== Records for the exercise

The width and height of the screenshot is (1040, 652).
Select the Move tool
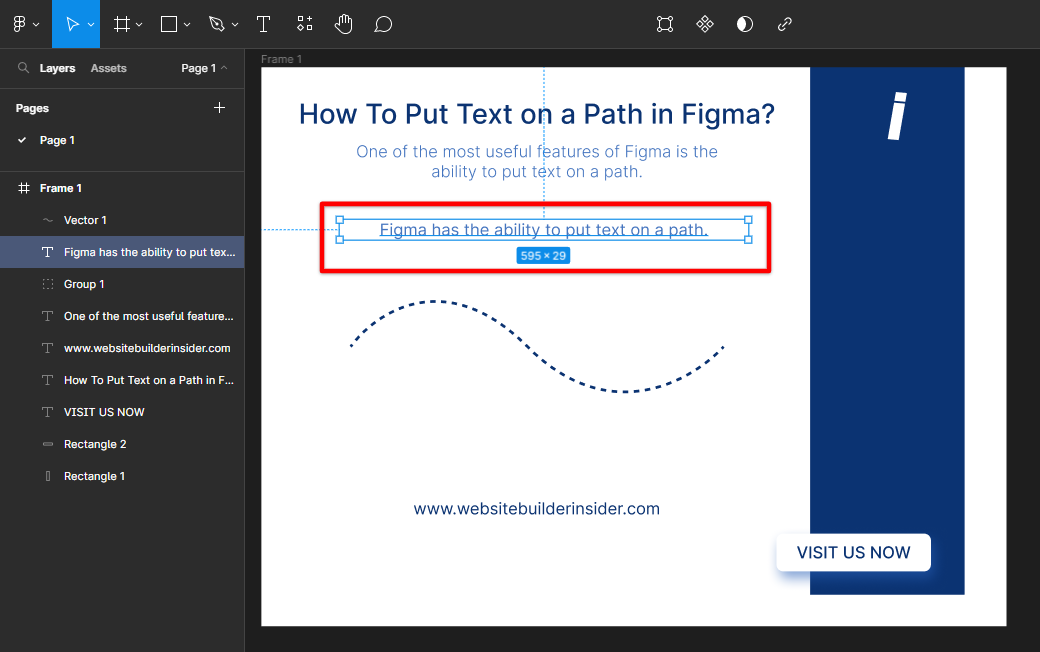tap(71, 24)
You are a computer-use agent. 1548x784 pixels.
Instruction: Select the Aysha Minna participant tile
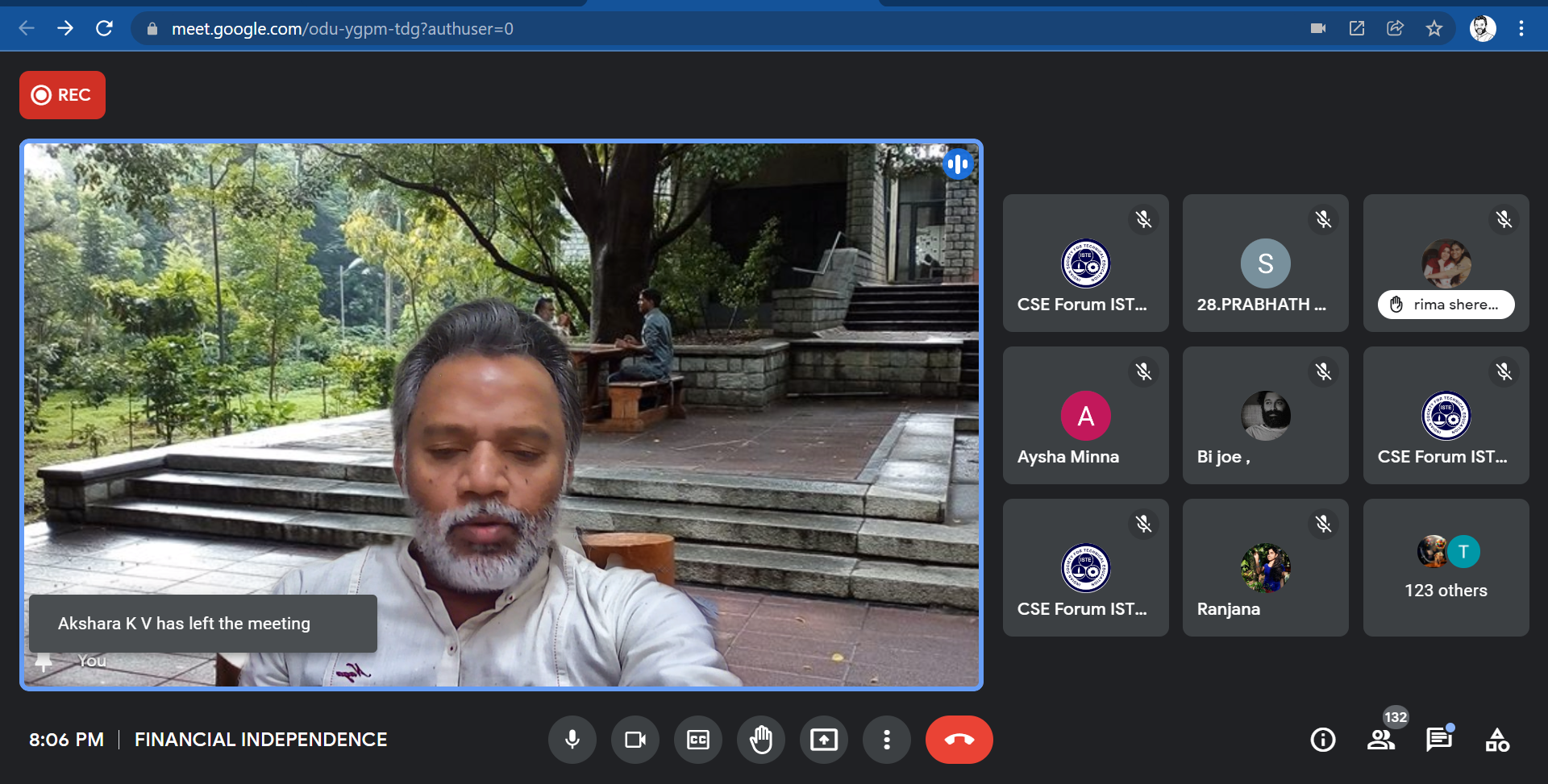pyautogui.click(x=1085, y=416)
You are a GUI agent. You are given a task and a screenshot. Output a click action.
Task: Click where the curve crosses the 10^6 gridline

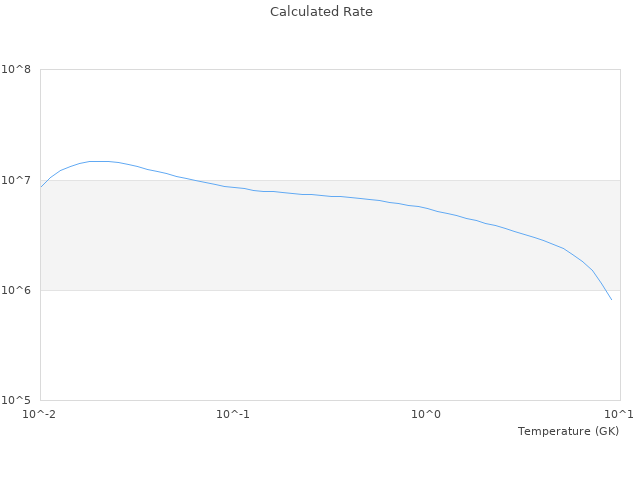pos(603,290)
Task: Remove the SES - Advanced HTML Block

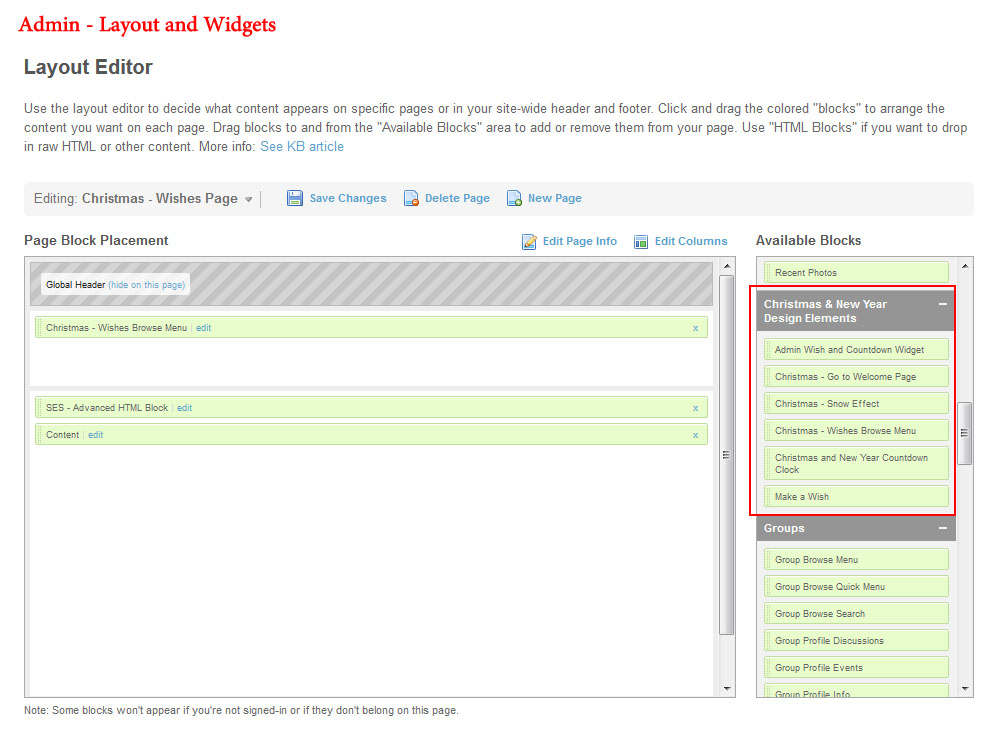Action: click(695, 408)
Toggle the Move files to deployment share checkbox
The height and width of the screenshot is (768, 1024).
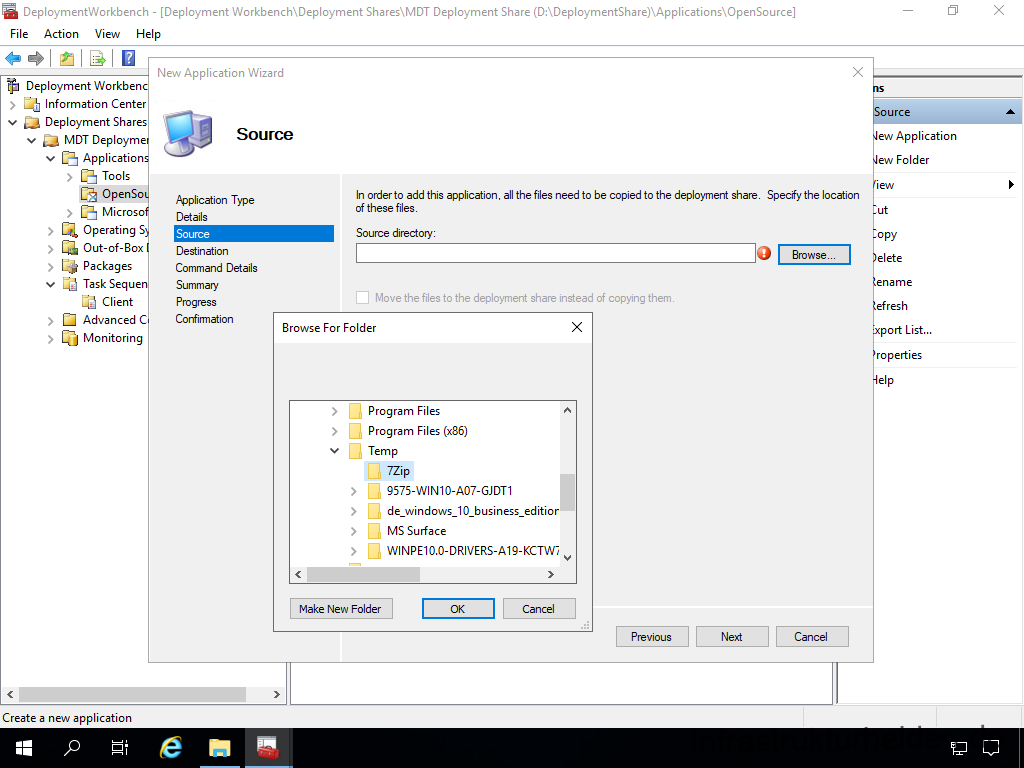363,298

====

▸ **Exercise description**
Recast the rows above as a two-column CSV with the header text,answer, giving one CSV line per row, with the row's wording under text and its answer under answer. Quote every field, turn line breaks into spaces, and leave out the pictures.

▸ **Result below**
text,answer
"The width and height of the screenshot is (1040, 652). Select the Move tool","tap(71, 24)"
"You are a computer-use agent. 1548x784 pixels. Instruction: Select the Aysha Minna participant tile","pyautogui.click(x=1085, y=416)"
"You are a GUI agent. You are given a task and a screenshot. Output a click action. Task: Click where the curve crosses the 10^6 gridline","pos(603,290)"
"Task: Remove the SES - Advanced HTML Block","Action: click(695, 408)"
"Toggle the Move files to deployment share checkbox The height and width of the screenshot is (768, 1024).","363,298"